Un movimiento sin subvenciones y con relevo pendiente
Ongi Etorri Errefuxiatuak ha mantenido durante estos diez años un modelo independiente, sin financiación pública, lo que consideran clave para su libertad de acción. Bingen sí subraya que ahora cuentan con un local cedido por el Ayuntamiento de Bilbao "donde poder recibiendo a quienes lo necesitan. Hacemos horarios y turnos para todos". Sin embargo, también reconocen uno de sus grandes retos: la falta de relevo generacional, en un colectivo donde la mayoría de personas activas superan los 40 años. De las más de cien personas que llegaron a implicarse en los primeros años, la actividad actual se mantiene en torno a 40 o 50 participantes habituales, aunque el movimiento sigue movilizando a muchas más en acciones concretas.

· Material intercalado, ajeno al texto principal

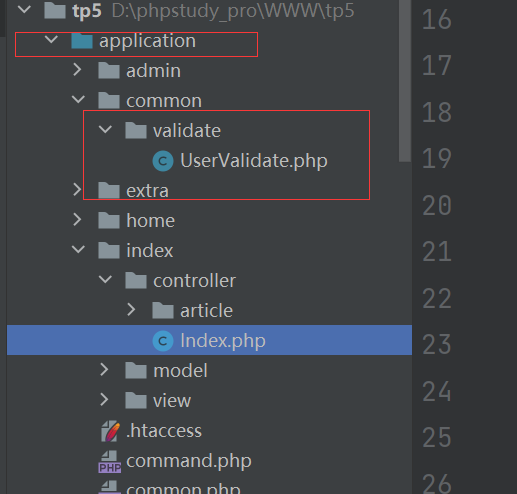Click the tp5 project root folder icon
Image resolution: width=517 pixels, height=494 pixels.
click(x=55, y=11)
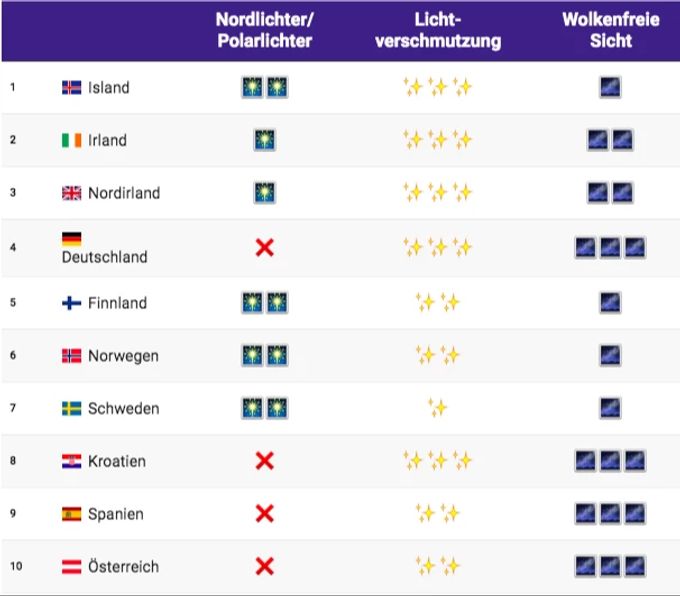
Task: Select the Nordlichter/Polarlichter column header
Action: click(x=265, y=30)
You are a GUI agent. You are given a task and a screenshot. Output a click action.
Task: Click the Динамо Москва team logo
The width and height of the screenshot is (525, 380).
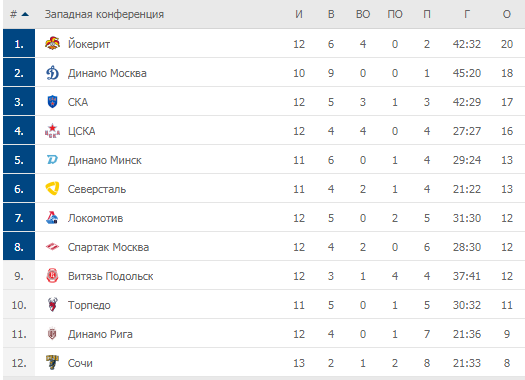click(x=53, y=73)
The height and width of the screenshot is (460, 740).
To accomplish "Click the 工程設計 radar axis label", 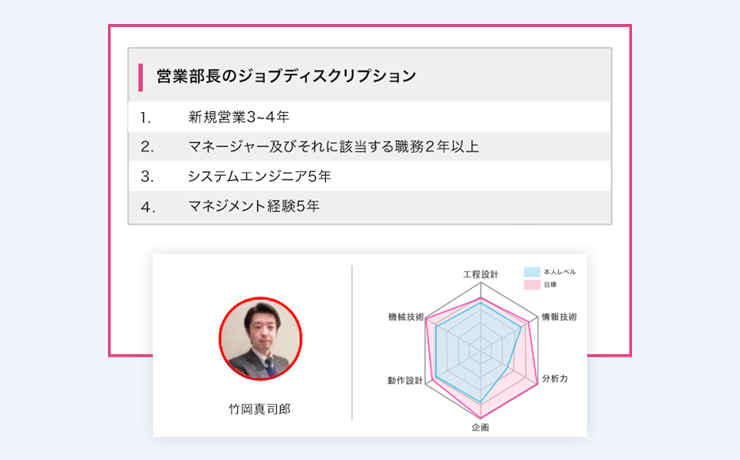I will coord(480,275).
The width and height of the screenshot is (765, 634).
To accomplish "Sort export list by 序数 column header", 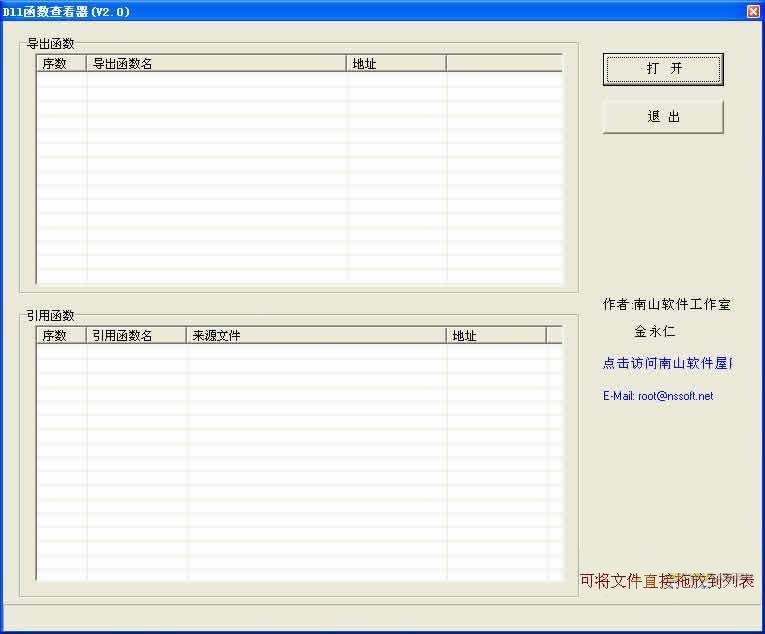I will coord(61,63).
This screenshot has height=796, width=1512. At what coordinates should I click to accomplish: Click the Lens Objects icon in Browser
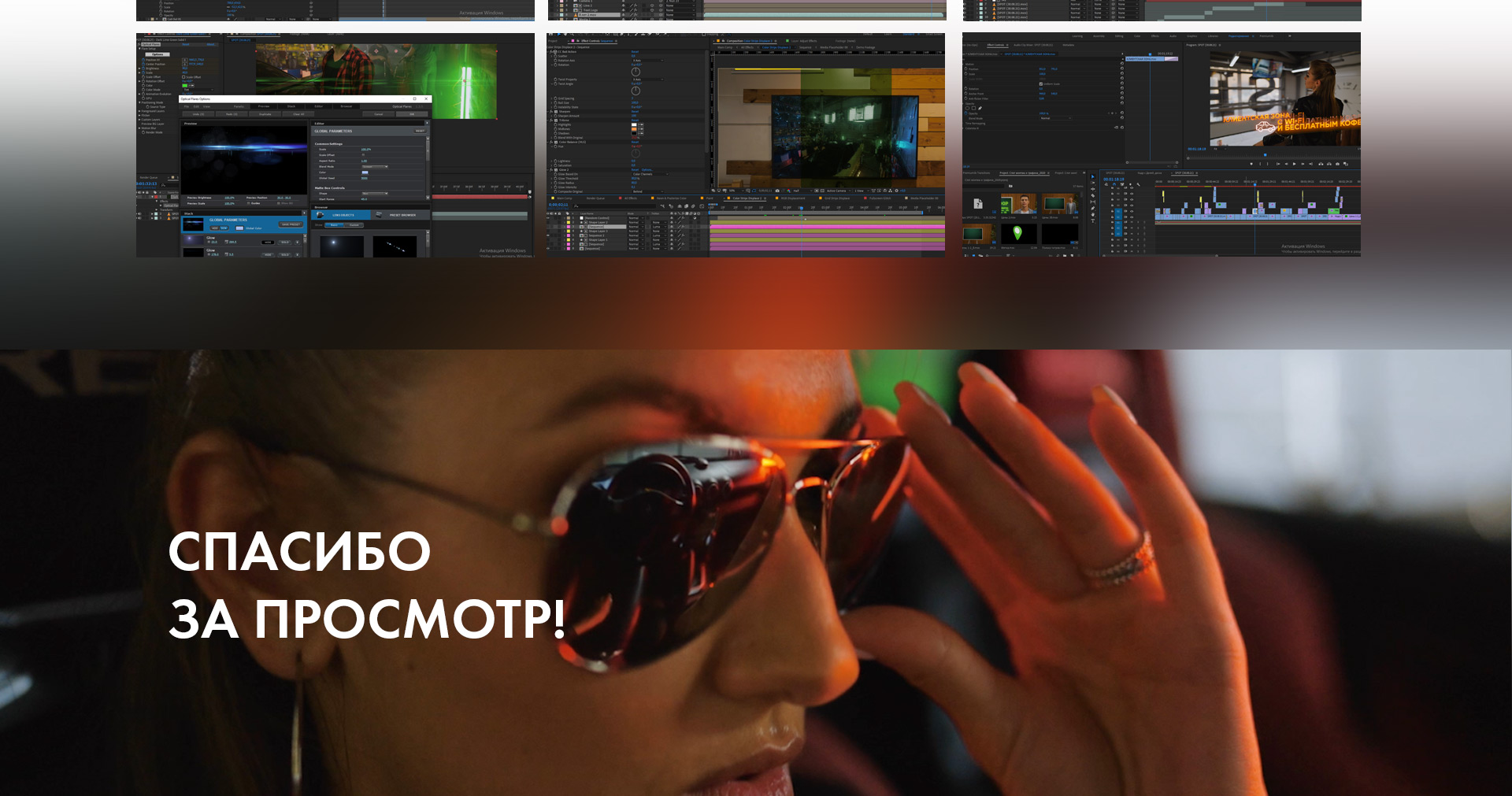click(x=321, y=215)
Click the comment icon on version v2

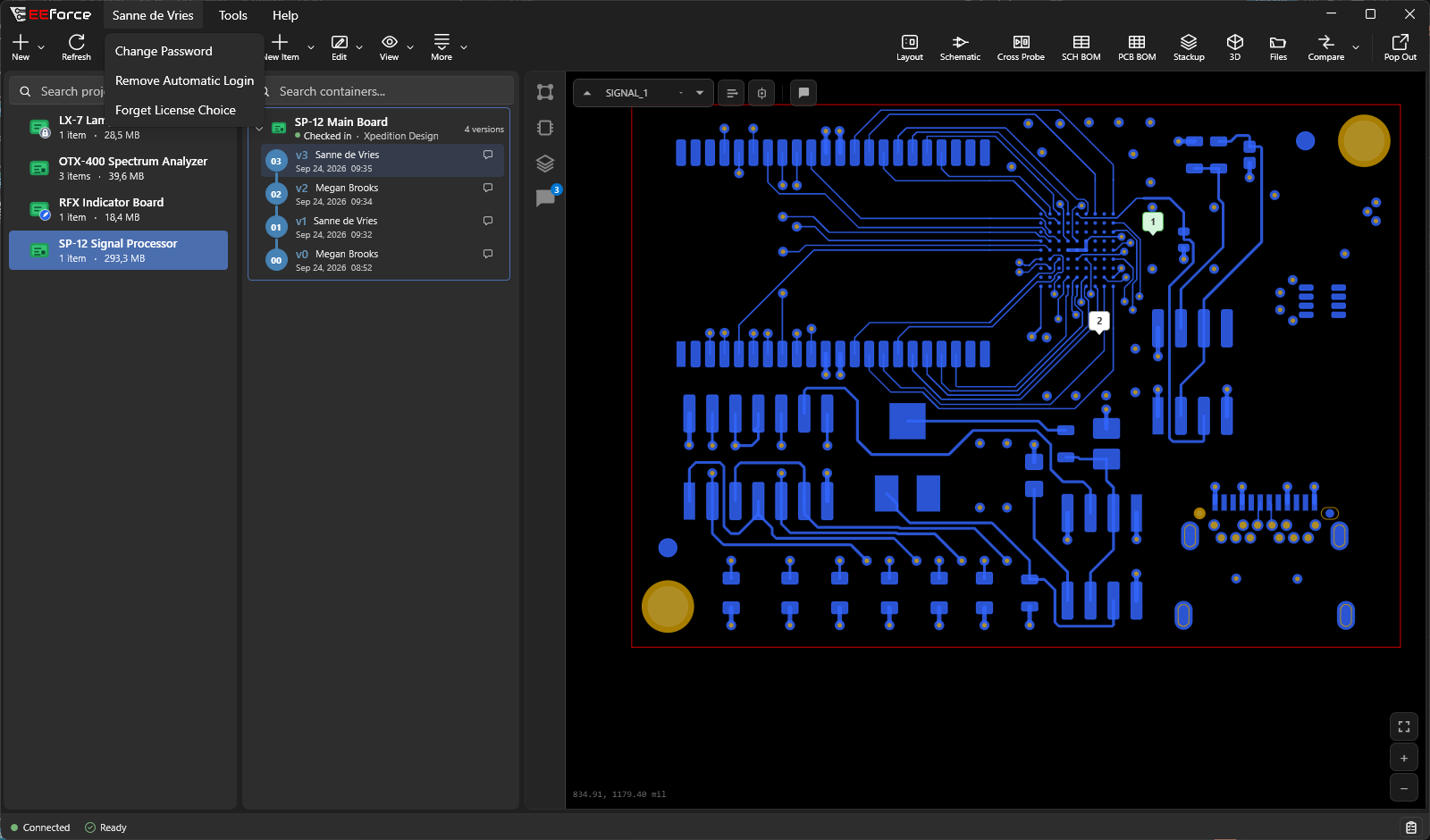488,188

Un trabajo que va más allá de la protesta
Reconocen que salir a la calle "es una cuestión crucial", pero relatan en esta entrevista en Radio Bilbao que su día a día busca gestionar un piso de acogida y cedido por particulares en le barrio de Irala o las acciones culturales y de sensibilización en las caravanas que este verano volverán a zonas fronterizas de conflicto. El contexto global tampoco invita al optimismo. Diez años después de su nacimiento, sus integrantes reconocen que el escenario es incluso más complejo, con más conflictos abiertos y más personas desplazadas. Tras una década de actividad, el mensaje que lanzan es directo: el objetivo no se ha cumplido. Ongi Etorri Errefuxiatuak nació para responder a una emergencia y, diez años después, esa emergencia existe.